In deze zaak heeft de Rechtbank Den Haag op 30 augustus 2021 uitspraak gedaan in een geschil over een omgevingsvergunning die was verleend voor het realiseren van 43 appartementen in een kantoorpand aan het [adres] in [plaats]. De vergunninghoudster, Stichting Pensioenfonds Rail & Openbaar vervoer, had de vergunning aangevraagd om het kantoorpand te herontwikkelen door drie woonlagen toe te voegen en het gebouw van balkons te voorzien. De eisers, omwonenden van het kantoorpand, hebben beroep ingesteld tegen het besluit van het college van burgemeester en wethouders van Den Haag, dat de vergunning had verleend. Ze voerden aan dat de vergunning in strijd was met de geldende bestemmingsplannen en dat er onvoldoende gelegenheid was geboden voor participatie tijdens de vergunningverlening.

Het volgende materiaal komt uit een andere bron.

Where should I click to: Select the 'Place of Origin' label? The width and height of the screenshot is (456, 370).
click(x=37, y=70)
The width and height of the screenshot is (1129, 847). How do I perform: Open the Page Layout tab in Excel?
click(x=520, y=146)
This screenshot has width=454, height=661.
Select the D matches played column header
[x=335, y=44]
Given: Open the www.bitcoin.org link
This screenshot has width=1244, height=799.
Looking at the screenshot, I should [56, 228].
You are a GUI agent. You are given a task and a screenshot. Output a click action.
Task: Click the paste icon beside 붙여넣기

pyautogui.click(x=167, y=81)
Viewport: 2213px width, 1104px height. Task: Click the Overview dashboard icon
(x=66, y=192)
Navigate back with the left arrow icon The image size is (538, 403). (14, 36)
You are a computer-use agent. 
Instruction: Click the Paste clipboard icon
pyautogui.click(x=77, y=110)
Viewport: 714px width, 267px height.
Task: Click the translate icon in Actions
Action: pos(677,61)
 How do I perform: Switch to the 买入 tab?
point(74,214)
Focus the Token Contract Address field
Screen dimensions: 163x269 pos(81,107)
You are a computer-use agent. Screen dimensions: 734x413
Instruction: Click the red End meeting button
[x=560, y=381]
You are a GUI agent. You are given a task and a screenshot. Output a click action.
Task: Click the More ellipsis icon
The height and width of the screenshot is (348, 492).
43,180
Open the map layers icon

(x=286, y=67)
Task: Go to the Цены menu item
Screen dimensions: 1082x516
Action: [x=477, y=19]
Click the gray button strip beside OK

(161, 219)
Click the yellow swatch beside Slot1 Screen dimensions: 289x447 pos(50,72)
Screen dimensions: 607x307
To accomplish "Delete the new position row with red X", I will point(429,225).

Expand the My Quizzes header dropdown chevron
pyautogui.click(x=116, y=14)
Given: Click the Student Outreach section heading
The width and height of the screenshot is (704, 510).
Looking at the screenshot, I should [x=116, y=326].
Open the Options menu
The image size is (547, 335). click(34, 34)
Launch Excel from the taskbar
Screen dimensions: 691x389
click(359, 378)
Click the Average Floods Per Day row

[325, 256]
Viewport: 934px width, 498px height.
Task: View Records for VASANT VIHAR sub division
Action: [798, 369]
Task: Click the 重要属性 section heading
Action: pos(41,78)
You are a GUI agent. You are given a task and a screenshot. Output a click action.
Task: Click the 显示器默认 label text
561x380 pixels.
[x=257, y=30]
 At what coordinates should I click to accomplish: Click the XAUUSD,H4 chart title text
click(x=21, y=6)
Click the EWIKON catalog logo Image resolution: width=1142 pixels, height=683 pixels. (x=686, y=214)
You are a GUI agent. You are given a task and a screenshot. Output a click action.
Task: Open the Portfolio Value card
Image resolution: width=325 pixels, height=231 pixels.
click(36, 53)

De rechtbank heeft het beroep van de eisers ongegrond verklaard. De rechtbank oordeelde dat de vergunninghoudster rechtmatig een omgevingsvergunning had verkregen, ondanks de bezwaren van de eisers. De rechtbank overwoog dat de vergunninghoudster de vereiste procedures had gevolgd en dat de verleende vergunning niet in strijd was met de goede ruimtelijke ordening. De rechtbank benadrukte dat het college van burgemeester en wethouders beleidsruimte heeft bij het verlenen van omgevingsvergunningen en dat de rechtbank terughoudend is in het toetsen van de belangenafweging die door het college is gemaakt.
De rechtbank concludeerde dat de eisers niet voldoende onderbouwd hadden waarom de vergunning in strijd zou zijn met de goede ruimtelijke ordening en dat de vergunninghoudster in redelijkheid de vergunning had kunnen verkrijgen. De rechtbank heeft ook de argumenten van de eisers over de welstandstoets en de privaatrechtelijke belemmeringen verworpen. De uitspraak is openbaar gemaakt op 30 augustus 2021.